Weltrettung hat derzeit Konjunktur, wenngleich auch die Weltretter häufig nur jene Apokalypse abwenden zu können vorgeben, die sie selbst wortreich beschwören. So nimmt man ein Buch mit dem werbewirksamen Titel Weil Bücher unsere Welt verändern mit einer gewissen Voreingenommenheit in die Hand, verspricht es doch eine Antwort auf die bildungskatastrophengesättigte Frage, warum man in unseren Tagen überhaupt noch Bücher in die Hand nehmen solle. Doch die Heilsbotschaften erwartende Skepsis weicht, liest man die wohltuend schlanke Einleitung dieses von Andreas von Arnauld und Christian Klein als Verfasser verantworteten Buches, die hervorheben, daß Bücher „eine ganz herausragende Rolle, wenn es um Neuerungen im Denken, um kulturellen und gesellschaftlichen Wandel geht“, spielen. Warum diese Funktion aber ausgerechnet Bücher einnehmen und wie deren Einfluß zu erklären sei, soll nun keineswegs in theoretischer Reflexion sondern durch die Aufstellung eines exemplarischen Bücher-Kanons ‚empirisch‘ belegt werden. Zugleich wird deutlich, daß ‚Buch‘ hier weniger als Medium, als Zeichen- und Informationsträger sondern vielmehr als Symptom von mit ihm verbundenen historischen wie kulturellen Prozessen verstanden wird.

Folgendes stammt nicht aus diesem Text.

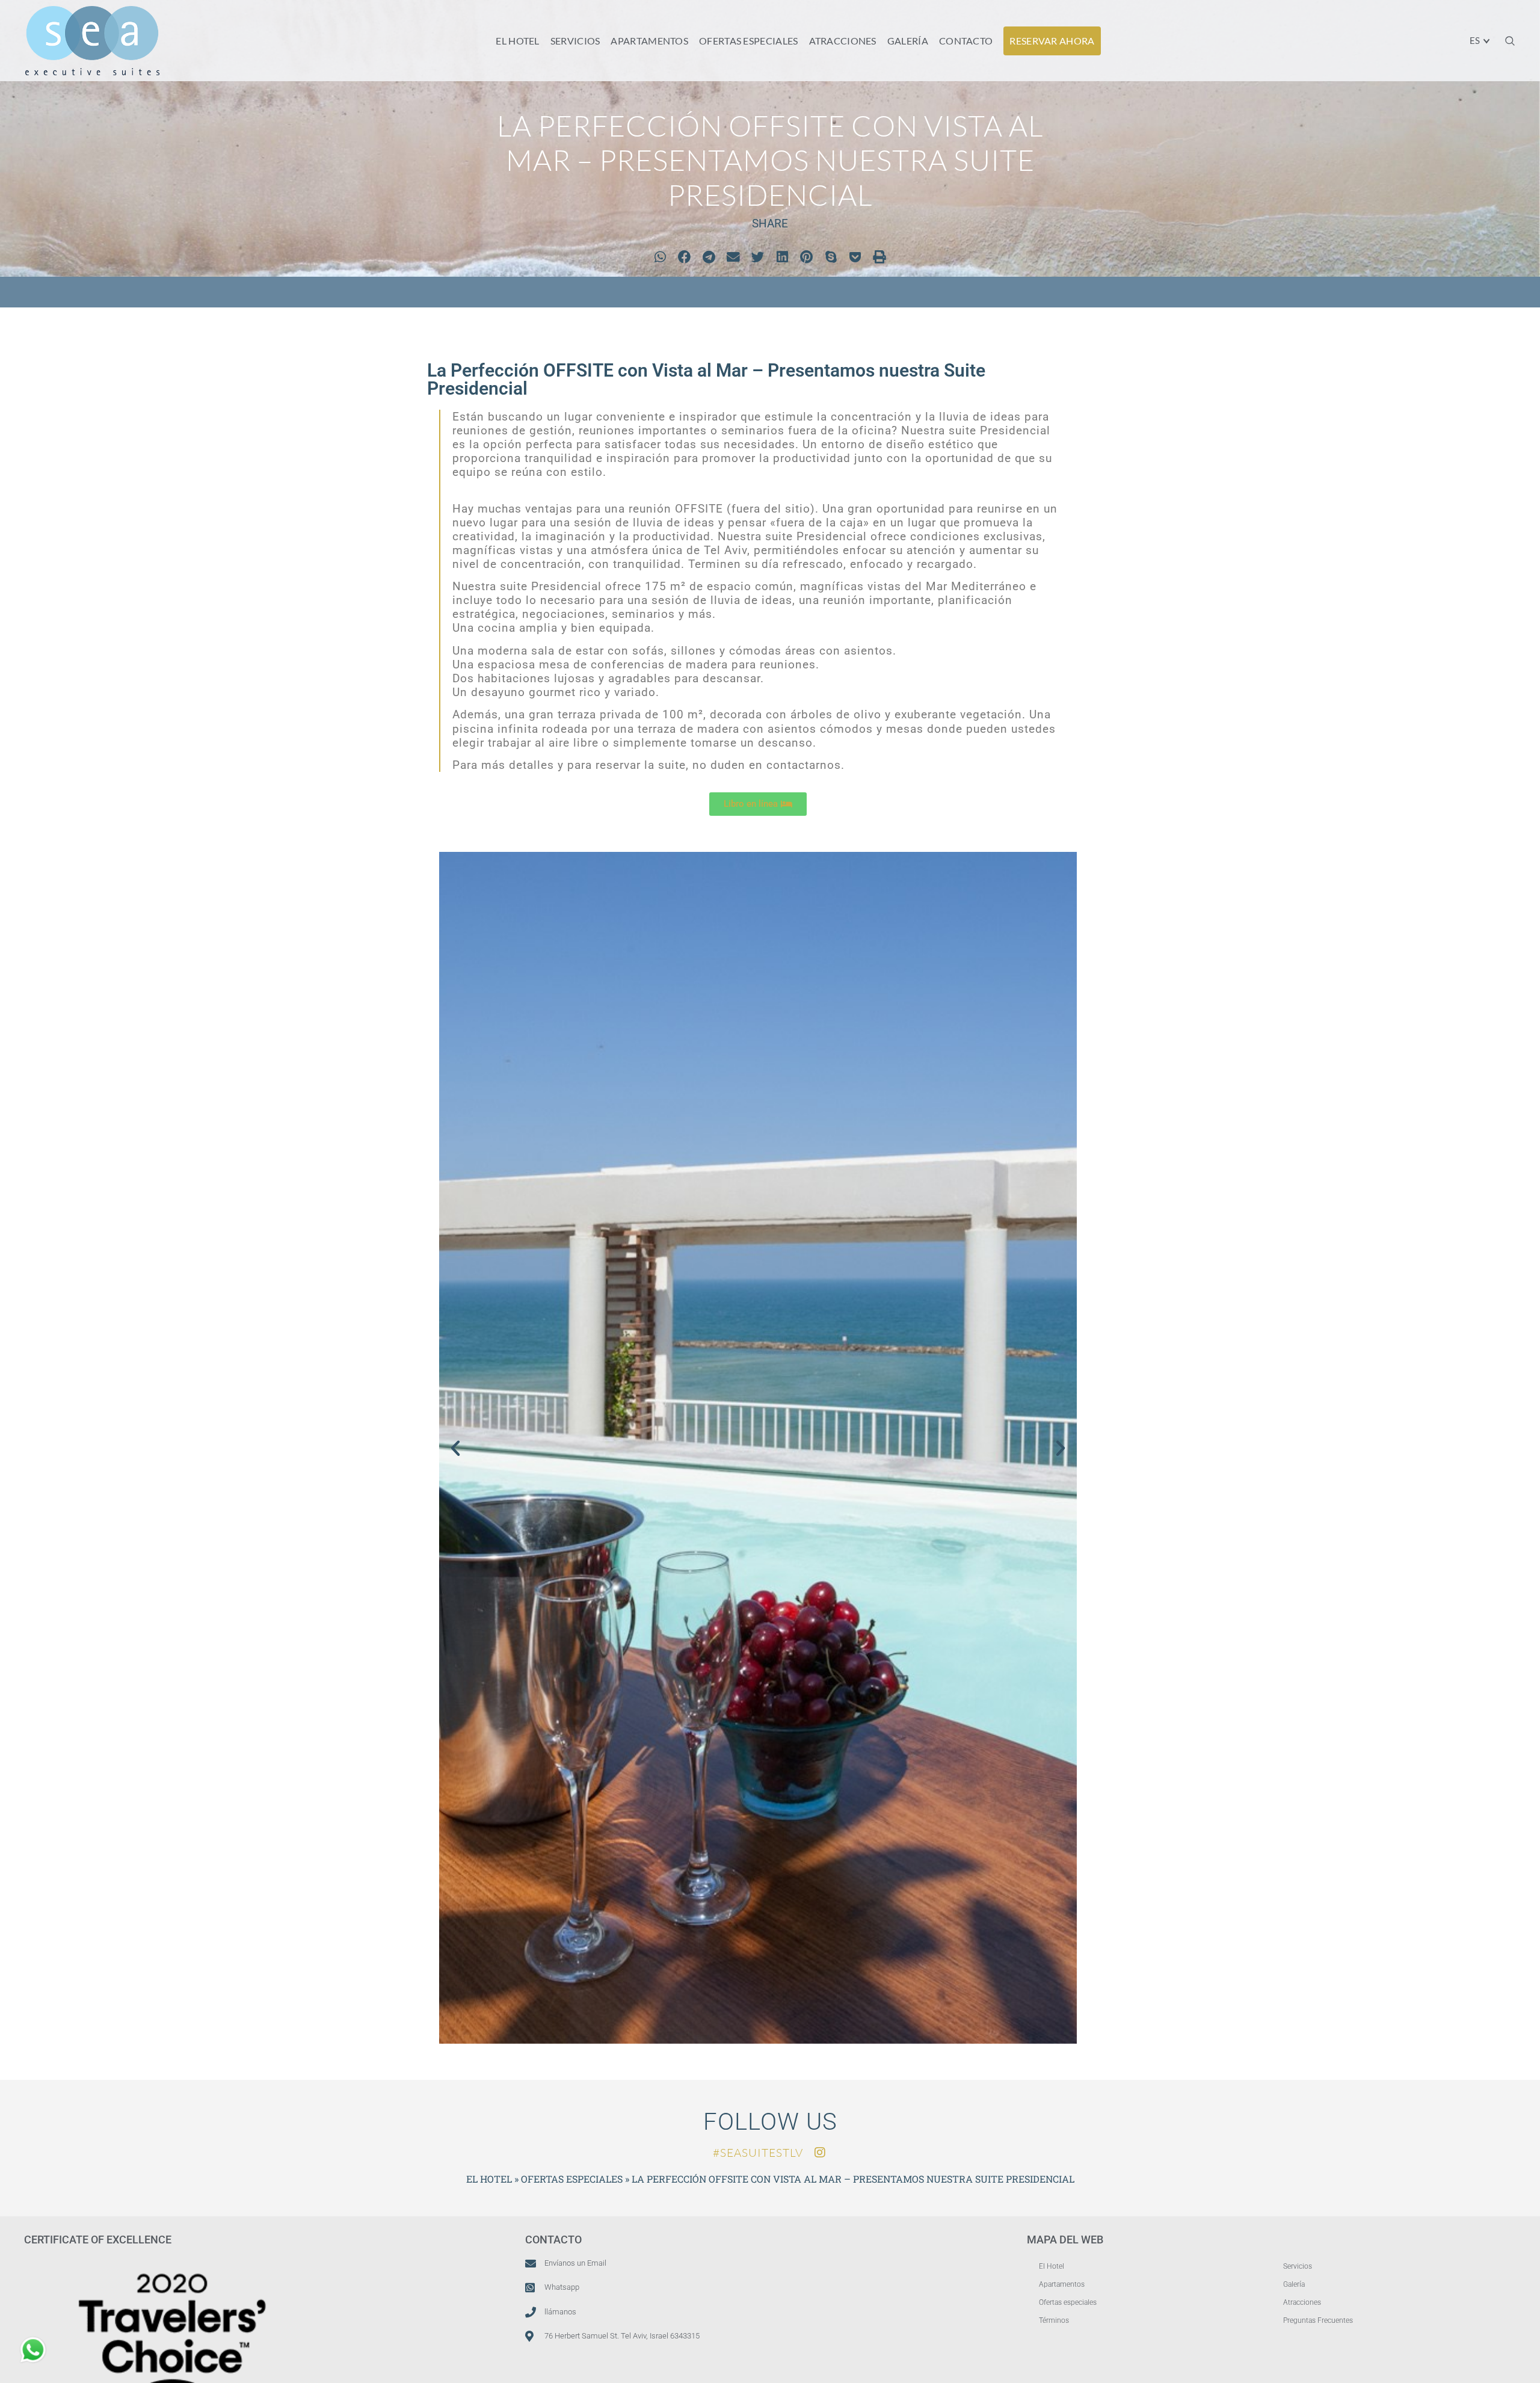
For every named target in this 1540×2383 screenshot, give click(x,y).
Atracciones (1302, 2302)
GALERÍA (907, 40)
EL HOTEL (517, 40)
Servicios (1297, 2266)
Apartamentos (1062, 2284)
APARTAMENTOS (649, 40)
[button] (1510, 41)
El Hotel (1051, 2266)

Was die vorgelegte Bücherauswahl unausgesprochen zum Bildungskanon erhebt – und die formale Anlage des Buches unterstreicht diesen Eindruck. Es versammelt insgesamt neunundneunzig chronologisch gereihte Essays, denen zur raschen Orientierung neben einer Jahreszahl ein kurzes Abstract vorangestellt wird. Die so versammelte virtuelle Bibliothek umfaßt die Klassiker der Weltliteratur, die nach Ansicht der Verfasser bedeutendsten philosophischen und theologischen Arbeiten, Grundlagen der modernen Psychologie und Soziologie, Gesetzbücher, zentrale Werke zur Architekturgeschichte wie die epochemachenden Abhandlungen in Mathematik, Medizin und den Naturwissenschaften. Werke der Massenkultur wie der Otto-Katalog, Rowlings Harry Potter-Romane oder Kerkelings staunender Pilgerreport Ich bin dann mal weg ergänzen vor allem in jüngster Zeit den von Arnauld und Klein aufgestellten Wissenskatalog. Abgerundet wird das Bildungsspektrum durch Klassiker der Ökonomie (Alfred Müller-Armacks Wirtschaftslenkung und Marktwirtschaft) wie der Ökologie, dem Bericht Grenzen des Wachstums des Club of Rome.
 
Bei der Gewichtung der einzelnen Beiträge lassen sich über den Seitenumfang durchaus Differenzierungen feststellen. Auf drei Seiten werden etwa abgehandelt Sebastian Brant Narrenschiff aus dem Jahre 1494, Albrecht Dürers Underweysung der Messung von 1525 oder Nietzsches Also sprach Zarathustra, 1883 erschienen. Überraschend dabei, daß Horkheimer/Adornos Dialektik der Aufklärung wie auch die Kinder- und Hausmärchen der Brüder Grimm mit sechs Seiten zumindest über den Umfang mehr Gewicht erhalten als das Grundgesetz der Bundesrepublik Deutschland mit fünf Seiten. In die Klasse der siebenseitigen Superschwergewichte des hier präsentierten Bildungskanons haben es lediglich drei Bücher geschafft, deren Auswahl hingegen leise Zweifel nach den Gewichtungs- wie Urteilskriterien aufkommen lassen: Einsteins Grundlagen der allgemeinen Relativitätstheorie stehen hier neben dem Tagebuch der Anne Frank und – Hitlers Mein Kampf! Fachmännische Wunder, die den Laien staunen lassen. Doch sollen diese äußerlichen Nuancen den Gesamteindruck des Bandes nicht schmälern, der, anders etwa als Dietrich Schwanitz‘ Bestseller Bildung. Alles , was man wissen muß aus dem Jahre 1999, eine kompakte und gut lesbare Enzyklopädie modernen Buchwissens bietet.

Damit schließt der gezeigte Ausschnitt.